In ‘The Great Discourse on the Establishing of Mindfulness’, the Buddha mentioned “There is this one way for the purification of beings, for overcoming sorrow and lamentation, for extinguishing of stress and suffering, for attaining to higher knowledge, and for the realisation of liberation” (Digha Nikaya 22). This ‘one way’ is the application of mindfulness meditation on body, feelings, mind, and phenomena. Such wisdom words of an enlightened teacher uttered more than 2,500 years ago are timeless truths which modern science has just begun to uncover.
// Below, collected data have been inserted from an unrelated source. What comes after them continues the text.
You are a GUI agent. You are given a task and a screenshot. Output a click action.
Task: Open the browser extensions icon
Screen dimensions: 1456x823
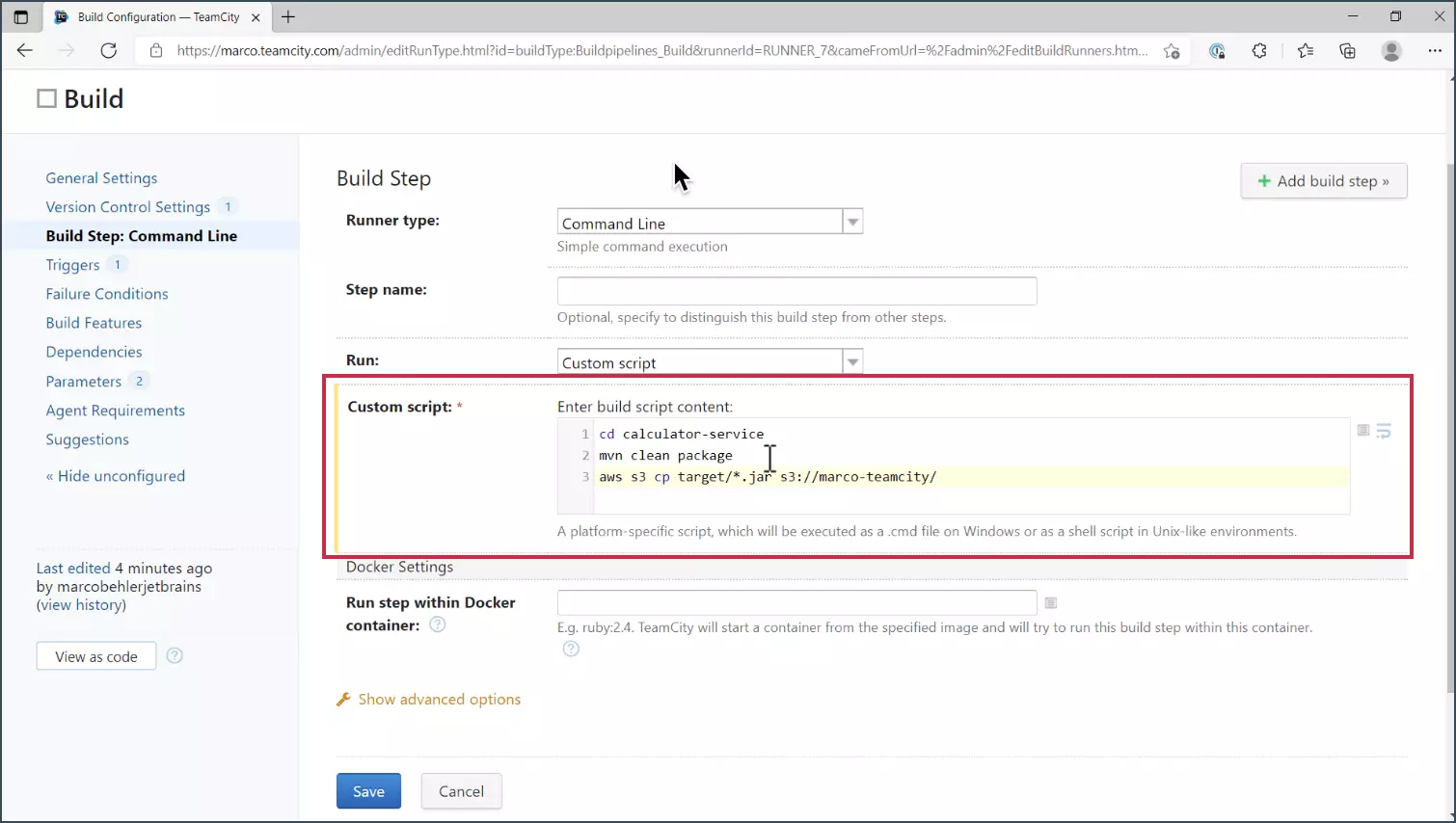pos(1259,51)
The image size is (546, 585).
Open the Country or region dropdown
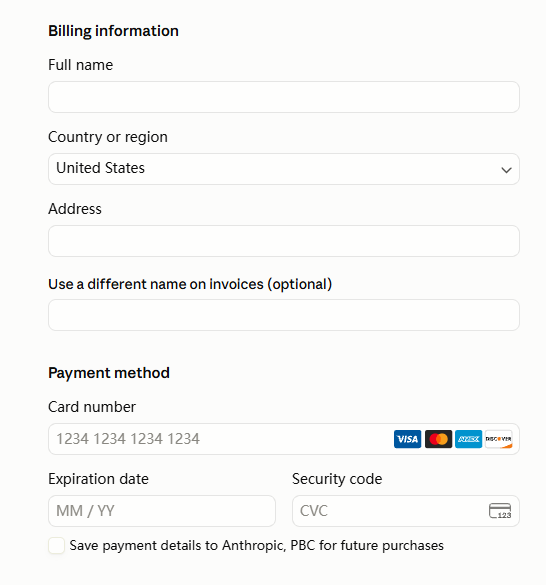[x=284, y=169]
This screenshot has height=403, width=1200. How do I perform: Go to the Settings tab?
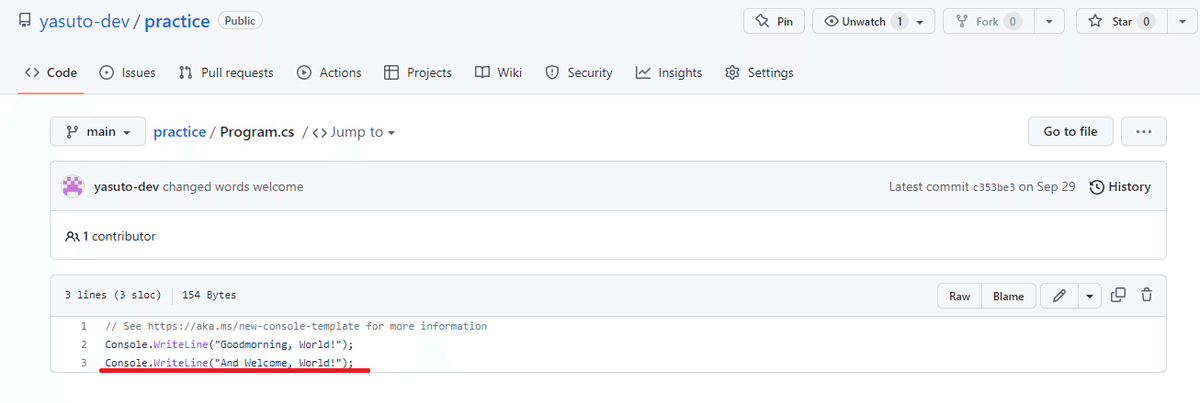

For four decades since Jon Kabat-Zinn founded the Stress Reduction Clinic at the University of Massachusetts Medical School to introduce the structured practice of mindfulness, the interest in mindfulness and other forms of meditation has grown exponentially. Meditation is no longer merely a spiritual quest practised at secluded religious centres but a mainstream mind-body therapy for health and wellbeing. Meditation classes are everywhere: hospitals, mental health clinics, nursing homes, the military, correctional centres, sports centres, universities, schools, and even in nurseries. Research has played a pivotal role to usher in this newfound interest in meditation. There is growing evidence supporting the health benefits of meditation in reducing stress, managing pain, enhancing cognition, improving resilience, cultivating positive emotions, and much more. However, cumulative knowledge on the study of meditation from various research disciplines including neuroscience, psychophysiology, cognitive science, mental health and public health represent only the tip of the iceberg. There is still much to discover from these ancient mind and body practices.
This book is a compilation of recent research in the field of meditation. It provides a snapshot of exciting findings and developments such as the launch of a large-scale UK study to operationalise mindfulness in the mental health system, the possibility that Zen meditation can slow down cardiopulmonary ageing, a theoretical framework for describing meditation interventions in health research, the potential for meditation to address health inequality, the use of mindful self-compassion to enhance the wellbeing of adult learners, and the case study of a clinical psychologist and meditation teacher sharing her first-hand experience of living with spondylolisthesis in relative peace through applying mindfulness strategies. The included articles further contribute to our understanding of the role of meditation in health, defined by the World Health Organization as “not merely the absence of disease or infirmity, but a state of complete physical, mental and social wellbeing”.
It is an honour to be academic editors for this Special Issue and a great pleasure to review many insightful manuscripts first-hand. We wish to thank the publisher for this excellent opportunity to serve the research community. We are also grateful for the hard work and support provided by the editorial office to make this project a success. To all the authors, thank you for your contributions. To the readers, thank you for your interest. A plethora of quality works from the latest meditation research await in the following pages. May you gain many useful insights!